▸ REQUIREMENT: All pictures must be left out as you transcribe the lines from the first line of the data to the line containing "Task: Insert an image into message", both included.

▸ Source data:
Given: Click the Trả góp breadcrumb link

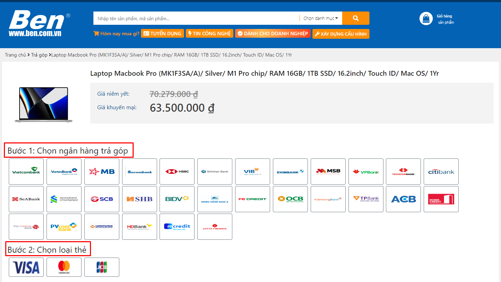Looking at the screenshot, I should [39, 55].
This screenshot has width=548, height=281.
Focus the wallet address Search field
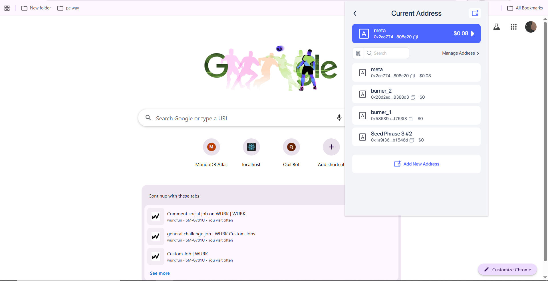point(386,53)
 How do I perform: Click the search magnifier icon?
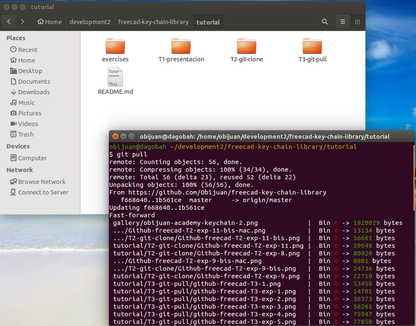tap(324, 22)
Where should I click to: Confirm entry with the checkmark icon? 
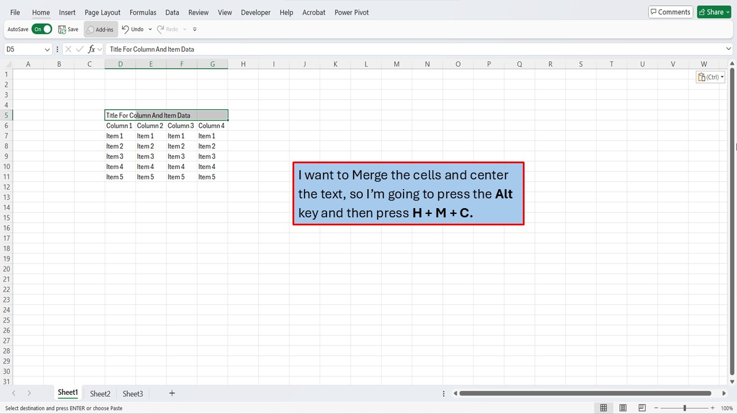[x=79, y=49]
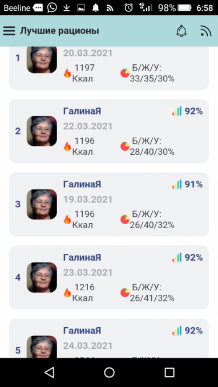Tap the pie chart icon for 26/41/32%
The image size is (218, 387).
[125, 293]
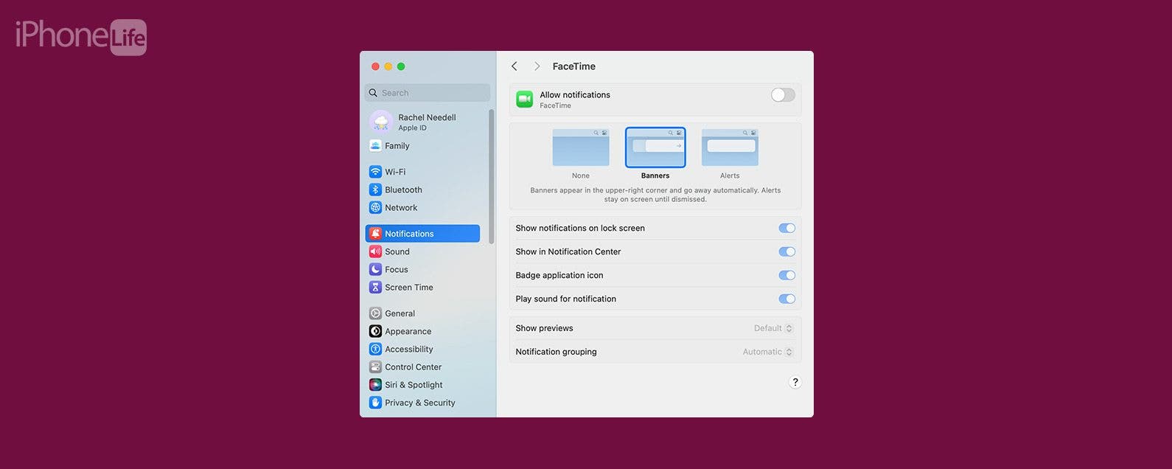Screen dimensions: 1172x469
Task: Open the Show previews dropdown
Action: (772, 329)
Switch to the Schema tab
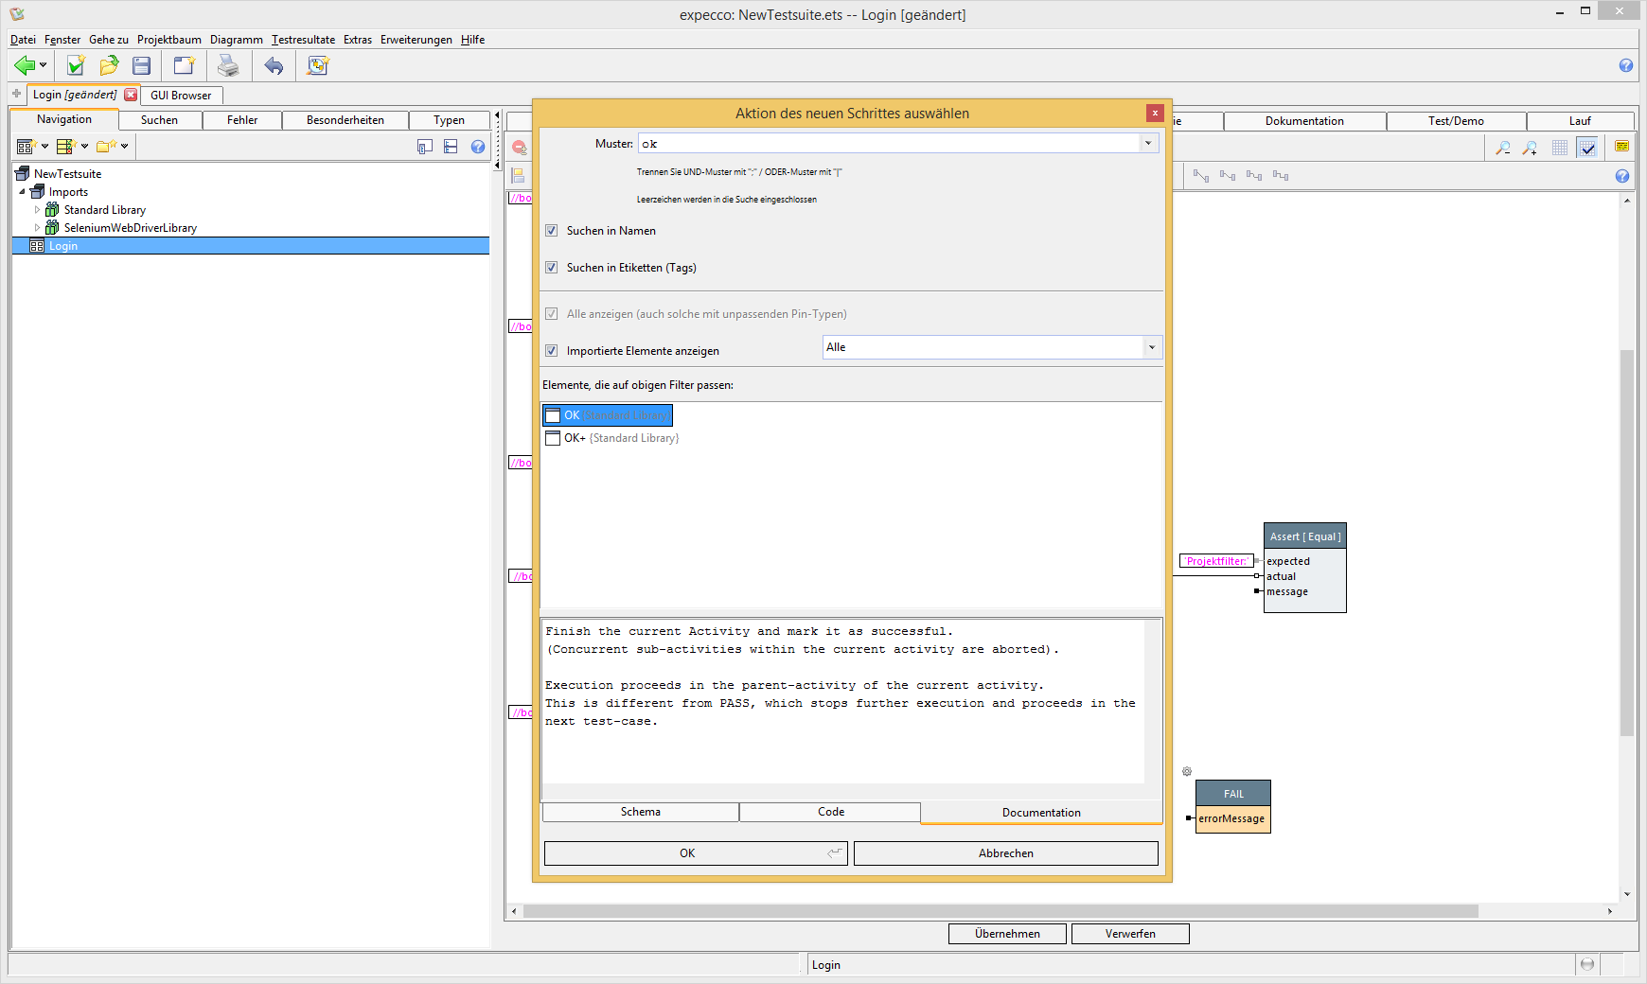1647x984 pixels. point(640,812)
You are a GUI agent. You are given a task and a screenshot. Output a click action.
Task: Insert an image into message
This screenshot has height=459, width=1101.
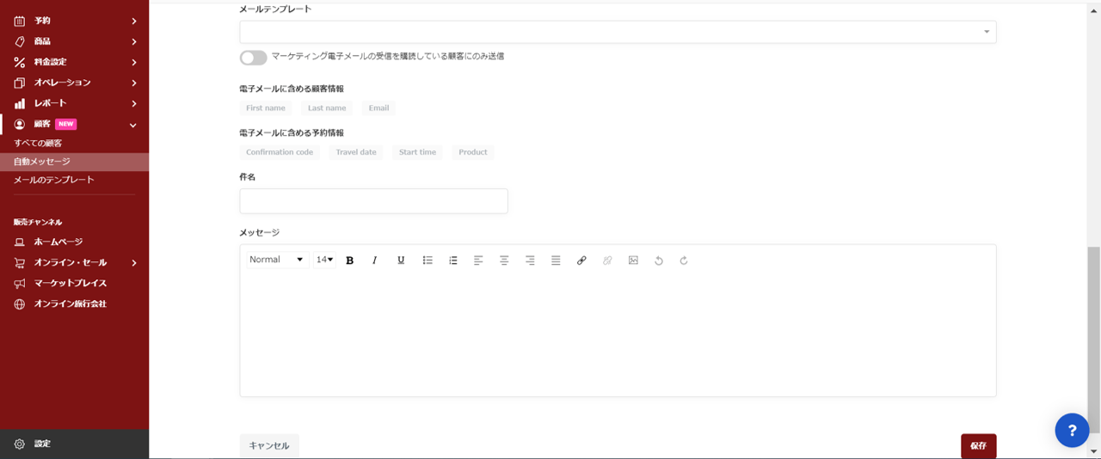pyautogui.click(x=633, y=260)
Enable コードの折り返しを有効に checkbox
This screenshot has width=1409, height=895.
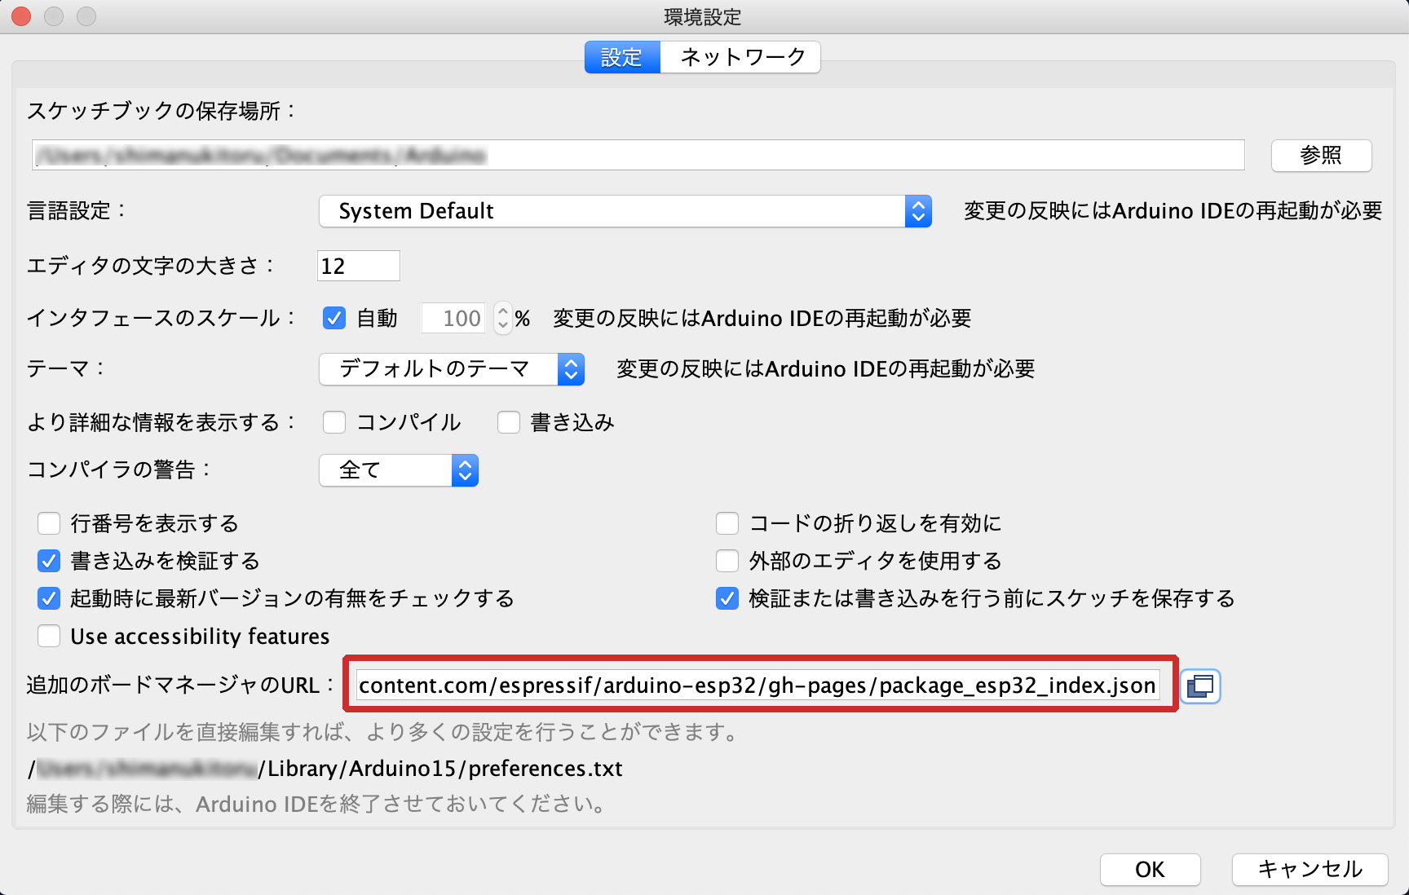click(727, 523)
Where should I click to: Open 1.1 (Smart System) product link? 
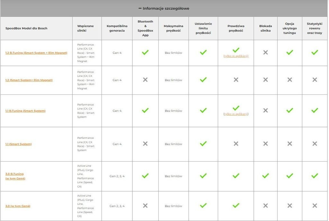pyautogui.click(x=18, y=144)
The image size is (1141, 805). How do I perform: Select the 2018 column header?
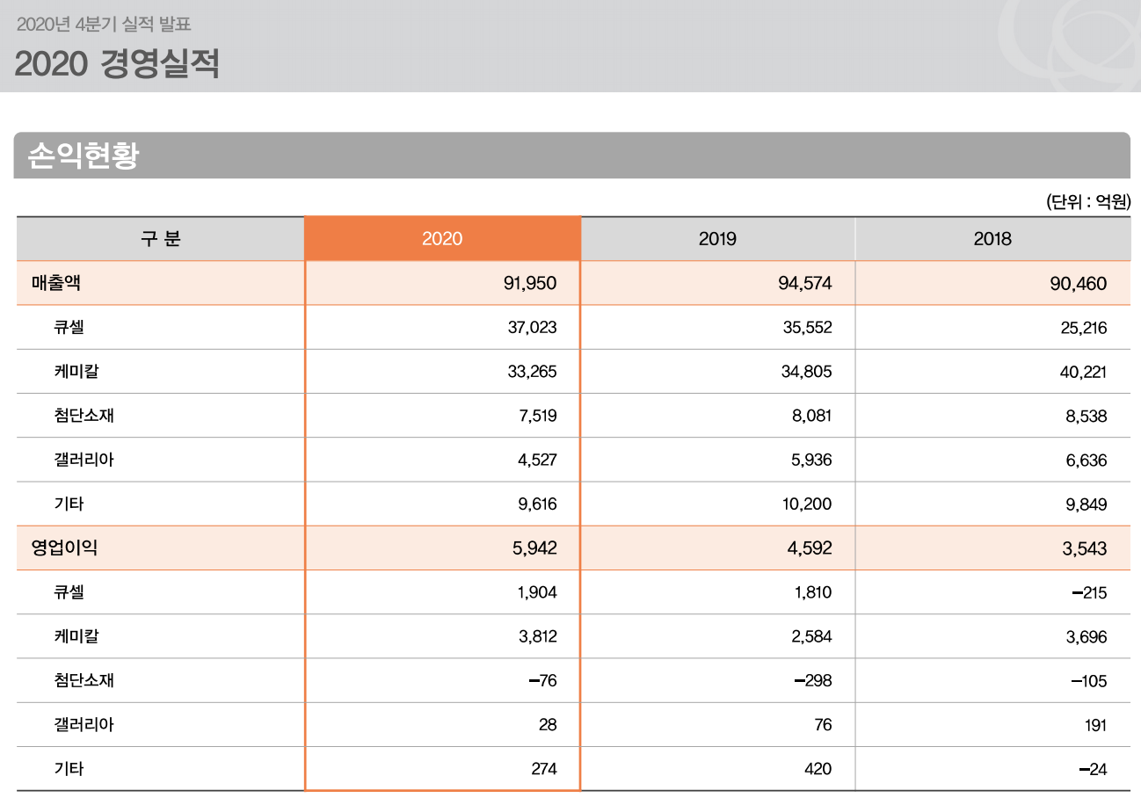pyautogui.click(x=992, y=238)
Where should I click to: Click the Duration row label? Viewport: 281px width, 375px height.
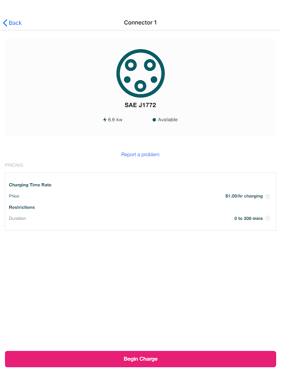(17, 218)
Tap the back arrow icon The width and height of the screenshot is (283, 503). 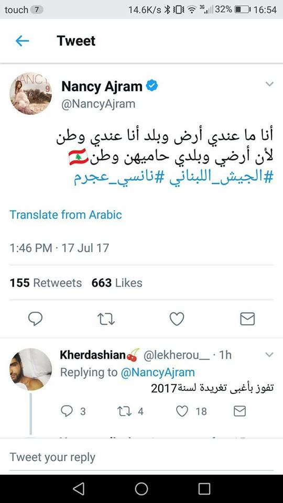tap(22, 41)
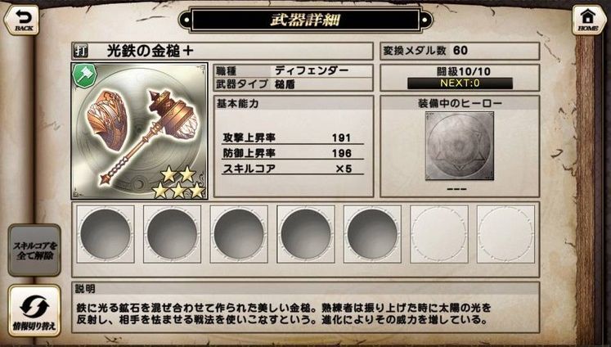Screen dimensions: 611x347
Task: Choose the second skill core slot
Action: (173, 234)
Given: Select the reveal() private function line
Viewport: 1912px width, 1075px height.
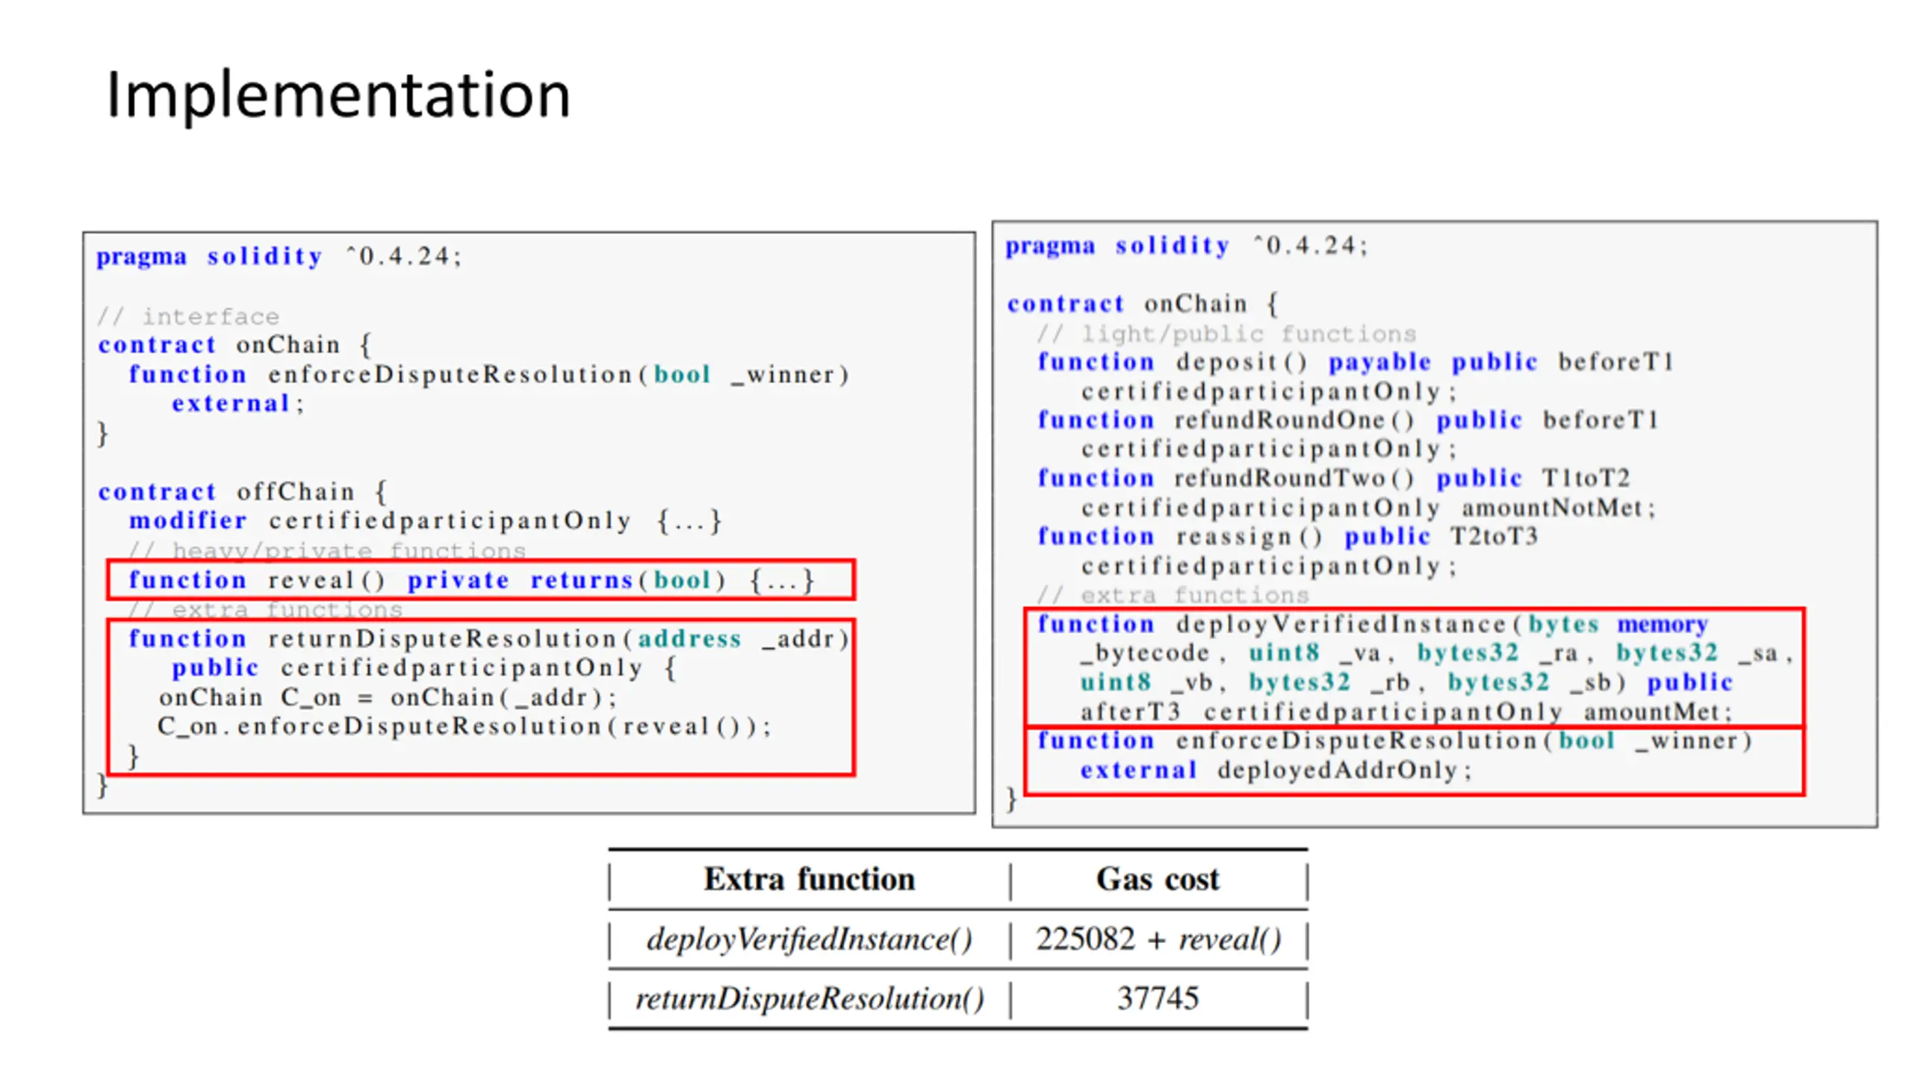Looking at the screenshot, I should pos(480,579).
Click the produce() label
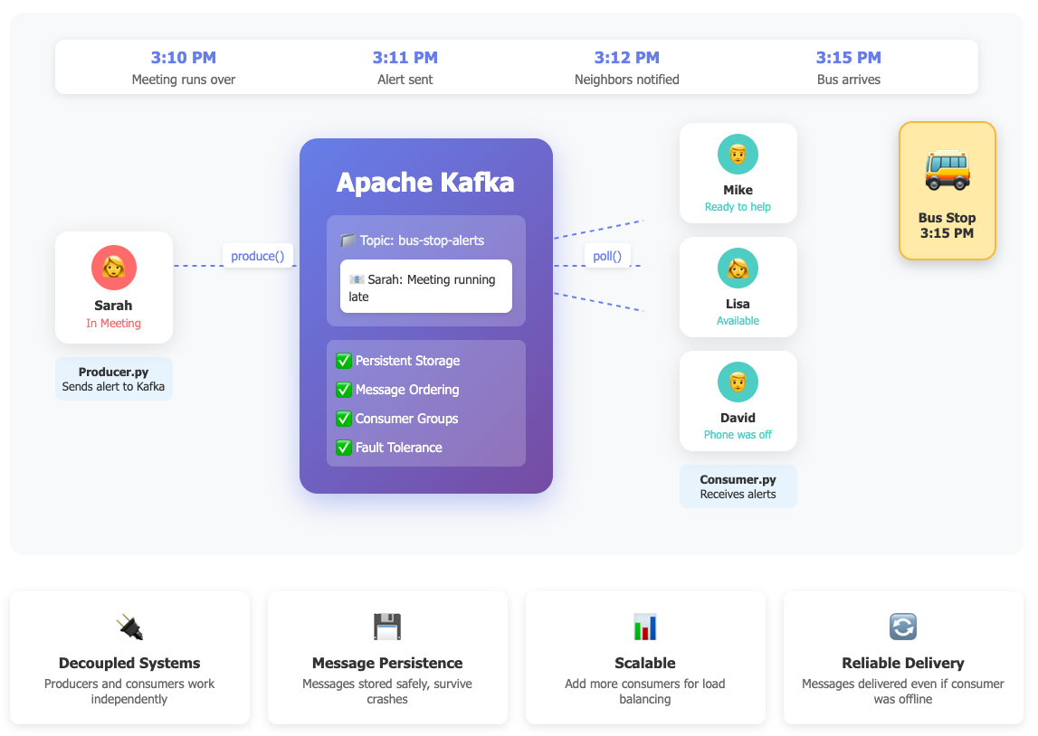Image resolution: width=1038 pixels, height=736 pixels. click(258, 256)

▸ ANSWER SECTION:
Given: Click the Trả góp breadcrumb link

Looking at the screenshot, I should [39, 55].
This screenshot has width=548, height=281.
Focus the wallet address Search field
point(386,53)
 How do I perform: Click the search magnifier icon?
tap(324, 22)
Where should I click to: Confirm entry with the checkmark icon? 
[x=79, y=49]
Tap the pie chart icon for 26/41/32%
The image size is (218, 387).
[125, 293]
Screen dimensions: 1172x469
Task: Open the Show previews dropdown
Action: (772, 329)
Switch to the Schema tab
1647x984 pixels. point(640,812)
You are a GUI agent. You are given a task and a screenshot. Output a click action.
Task: Insert an image into message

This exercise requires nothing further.